Data provided:
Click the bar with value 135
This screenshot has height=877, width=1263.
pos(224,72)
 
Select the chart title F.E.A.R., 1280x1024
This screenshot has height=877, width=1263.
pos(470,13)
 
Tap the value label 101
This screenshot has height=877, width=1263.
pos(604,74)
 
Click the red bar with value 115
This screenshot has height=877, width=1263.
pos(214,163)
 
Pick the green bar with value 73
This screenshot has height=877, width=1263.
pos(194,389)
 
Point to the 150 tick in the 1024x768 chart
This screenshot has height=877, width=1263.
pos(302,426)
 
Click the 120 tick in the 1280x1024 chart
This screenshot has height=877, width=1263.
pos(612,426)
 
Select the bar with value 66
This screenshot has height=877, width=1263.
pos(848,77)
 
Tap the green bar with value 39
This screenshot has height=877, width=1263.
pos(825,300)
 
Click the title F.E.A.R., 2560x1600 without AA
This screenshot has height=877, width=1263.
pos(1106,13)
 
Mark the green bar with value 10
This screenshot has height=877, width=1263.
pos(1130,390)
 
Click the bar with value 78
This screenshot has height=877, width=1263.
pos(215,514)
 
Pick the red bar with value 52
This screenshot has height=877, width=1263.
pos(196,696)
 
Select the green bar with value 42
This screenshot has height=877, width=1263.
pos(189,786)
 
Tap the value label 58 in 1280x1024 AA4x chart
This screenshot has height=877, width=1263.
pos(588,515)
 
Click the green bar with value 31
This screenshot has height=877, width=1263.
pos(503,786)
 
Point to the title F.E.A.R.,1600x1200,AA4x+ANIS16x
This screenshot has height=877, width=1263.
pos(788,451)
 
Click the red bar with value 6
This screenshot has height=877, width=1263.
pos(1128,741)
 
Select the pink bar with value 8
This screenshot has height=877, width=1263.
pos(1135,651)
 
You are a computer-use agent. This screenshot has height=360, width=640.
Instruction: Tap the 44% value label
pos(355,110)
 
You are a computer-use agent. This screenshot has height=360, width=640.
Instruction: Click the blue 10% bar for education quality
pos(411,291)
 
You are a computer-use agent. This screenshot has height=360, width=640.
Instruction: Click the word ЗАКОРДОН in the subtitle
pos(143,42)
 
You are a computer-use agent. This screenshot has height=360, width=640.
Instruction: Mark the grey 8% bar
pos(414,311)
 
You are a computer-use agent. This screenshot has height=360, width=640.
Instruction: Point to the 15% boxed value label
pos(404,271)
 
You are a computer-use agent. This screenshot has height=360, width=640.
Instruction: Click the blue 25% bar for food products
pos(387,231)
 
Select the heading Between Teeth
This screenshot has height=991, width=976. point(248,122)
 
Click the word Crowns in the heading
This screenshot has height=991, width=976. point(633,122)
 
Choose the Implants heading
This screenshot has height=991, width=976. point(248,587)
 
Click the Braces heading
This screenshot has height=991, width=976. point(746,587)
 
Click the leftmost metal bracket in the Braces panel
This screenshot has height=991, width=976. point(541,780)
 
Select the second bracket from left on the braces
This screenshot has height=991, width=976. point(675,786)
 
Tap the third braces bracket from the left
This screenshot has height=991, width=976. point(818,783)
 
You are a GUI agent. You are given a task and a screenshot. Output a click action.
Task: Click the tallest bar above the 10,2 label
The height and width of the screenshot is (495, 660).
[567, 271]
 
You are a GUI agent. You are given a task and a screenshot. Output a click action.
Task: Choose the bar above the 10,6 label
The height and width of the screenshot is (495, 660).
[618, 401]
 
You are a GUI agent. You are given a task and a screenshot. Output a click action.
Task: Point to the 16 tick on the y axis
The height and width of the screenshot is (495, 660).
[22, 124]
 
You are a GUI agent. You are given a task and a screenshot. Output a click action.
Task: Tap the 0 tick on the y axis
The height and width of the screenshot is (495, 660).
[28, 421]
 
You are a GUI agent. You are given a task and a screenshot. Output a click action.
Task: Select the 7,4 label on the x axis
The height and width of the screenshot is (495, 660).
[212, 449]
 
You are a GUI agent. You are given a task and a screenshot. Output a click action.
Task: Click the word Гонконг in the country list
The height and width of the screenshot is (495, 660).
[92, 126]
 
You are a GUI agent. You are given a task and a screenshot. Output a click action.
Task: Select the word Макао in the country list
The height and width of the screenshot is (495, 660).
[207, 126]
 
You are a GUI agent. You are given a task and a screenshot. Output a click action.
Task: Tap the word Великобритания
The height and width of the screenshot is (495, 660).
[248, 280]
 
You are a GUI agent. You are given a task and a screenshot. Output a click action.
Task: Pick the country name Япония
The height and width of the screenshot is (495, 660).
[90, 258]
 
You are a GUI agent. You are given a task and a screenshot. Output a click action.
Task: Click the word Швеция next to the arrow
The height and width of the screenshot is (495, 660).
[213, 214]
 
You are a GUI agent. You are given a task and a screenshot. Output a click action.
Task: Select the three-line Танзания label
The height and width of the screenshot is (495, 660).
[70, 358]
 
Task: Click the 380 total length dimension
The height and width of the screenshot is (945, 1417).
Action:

Exercise instructions: Rewrite all the entries above, changing every "green bar" to "blue bar" and keeping everything else the same.

Response to the exercise:
Click the bar with value 135
This screenshot has height=877, width=1263.
pos(224,72)
 
Select the chart title F.E.A.R., 1280x1024
This screenshot has height=877, width=1263.
pos(470,13)
 
Tap the value label 101
This screenshot has height=877, width=1263.
pos(604,74)
 
Click the red bar with value 115
This screenshot has height=877, width=1263.
pos(214,163)
 
Pick the blue bar with value 73
This screenshot has height=877, width=1263.
pos(194,389)
 
Point to the 150 tick in the 1024x768 chart
This screenshot has height=877, width=1263.
pos(302,426)
 
Click the 120 tick in the 1280x1024 chart
This screenshot has height=877, width=1263.
pos(612,426)
 
Select the bar with value 66
This screenshot has height=877, width=1263.
pos(848,77)
 
Tap the blue bar with value 39
This screenshot has height=877, width=1263.
pos(825,300)
 
Click the title F.E.A.R., 2560x1600 without AA
This screenshot has height=877, width=1263.
pos(1106,13)
 
Mark the blue bar with value 10
This screenshot has height=877, width=1263.
pos(1130,390)
 
Click the bar with value 78
This screenshot has height=877, width=1263.
pos(215,514)
 
Pick the red bar with value 52
This screenshot has height=877, width=1263.
pos(196,696)
 
Select the blue bar with value 42
This screenshot has height=877, width=1263.
pos(189,786)
 
Tap the value label 58 in 1280x1024 AA4x chart
This screenshot has height=877, width=1263.
pos(588,515)
 
Click the blue bar with value 31
This screenshot has height=877, width=1263.
pos(503,786)
 
Point to the title F.E.A.R.,1600x1200,AA4x+ANIS16x
This screenshot has height=877, width=1263.
pos(788,451)
 
Click the red bar with value 6
This screenshot has height=877, width=1263.
pos(1128,741)
 
Select the pink bar with value 8
This screenshot has height=877, width=1263.
pos(1135,651)
 
You are a computer-use agent. This screenshot has height=360, width=640.
Instruction: Tap the 44% value label
pos(355,110)
 
You are a computer-use agent. This screenshot has height=360, width=640.
Instruction: Click the blue 10% bar for education quality
pos(411,291)
 
You are a computer-use agent. This screenshot has height=360, width=640.
Instruction: Click the word ЗАКОРДОН in the subtitle
pos(143,42)
 
You are a computer-use agent. This screenshot has height=360, width=640.
Instruction: Mark the grey 8% bar
pos(414,311)
 
You are a computer-use agent. This screenshot has height=360, width=640.
Instruction: Point to the 15% boxed value label
pos(404,271)
 
You are a computer-use agent. This screenshot has height=360, width=640.
Instruction: Click the blue 25% bar for food products
pos(387,231)
 
Select the heading Between Teeth
This screenshot has height=991, width=976. point(248,122)
 
Click the word Crowns in the heading
This screenshot has height=991, width=976. point(633,122)
 
Choose the Implants heading
This screenshot has height=991, width=976. point(248,587)
 
Click the Braces heading
This screenshot has height=991, width=976. point(746,587)
 
Click the leftmost metal bracket in the Braces panel
This screenshot has height=991, width=976. point(541,780)
 
Select the second bracket from left on the braces
This screenshot has height=991, width=976. point(675,786)
 
Tap the third braces bracket from the left
This screenshot has height=991, width=976. point(818,783)
 
You are a GUI agent. You are given a task and a screenshot. Output a click action.
Task: Click the tallest bar above the 10,2 label
The height and width of the screenshot is (495, 660).
[567, 271]
 
You are a GUI agent. You are given a task and a screenshot. Output a click action.
Task: Choose the bar above the 10,6 label
The height and width of the screenshot is (495, 660).
[618, 401]
 
You are a GUI agent. You are given a task and a screenshot. Output a click action.
Task: Point to the 16 tick on the y axis
The height and width of the screenshot is (495, 660).
[22, 124]
 
You are a GUI agent. You are given a task and a screenshot. Output a click action.
Task: Tap the 0 tick on the y axis
The height and width of the screenshot is (495, 660).
[28, 421]
 
You are a GUI agent. You are given a task and a screenshot. Output a click action.
Task: Select the 7,4 label on the x axis
The height and width of the screenshot is (495, 660).
[212, 449]
 
You are a GUI agent. You are given a task and a screenshot. Output a click action.
Task: Click the word Гонконг in the country list
The height and width of the screenshot is (495, 660).
[92, 126]
 
You are a GUI agent. You are given a task and a screenshot. Output a click action.
Task: Select the word Макао in the country list
The height and width of the screenshot is (495, 660).
[207, 126]
 
You are a GUI agent. You are given a task and a screenshot. Output a click action.
Task: Tap the word Великобритания
The height and width of the screenshot is (495, 660).
[248, 280]
 
You are a GUI agent. You are given a task and a screenshot. Output a click action.
Task: Pick the country name Япония
The height and width of the screenshot is (495, 660).
[90, 258]
 
You are a GUI agent. You are given a task and a screenshot. Output a click action.
Task: Click the word Швеция next to the arrow
The height and width of the screenshot is (495, 660).
[213, 214]
 
You are a GUI agent. You are given a task and a screenshot. Output a click action.
Task: Select the three-line Танзания label
The height and width of the screenshot is (495, 660).
[70, 358]
 
Task: Click the 380 total length dimension
The height and width of the screenshot is (945, 1417).
Action:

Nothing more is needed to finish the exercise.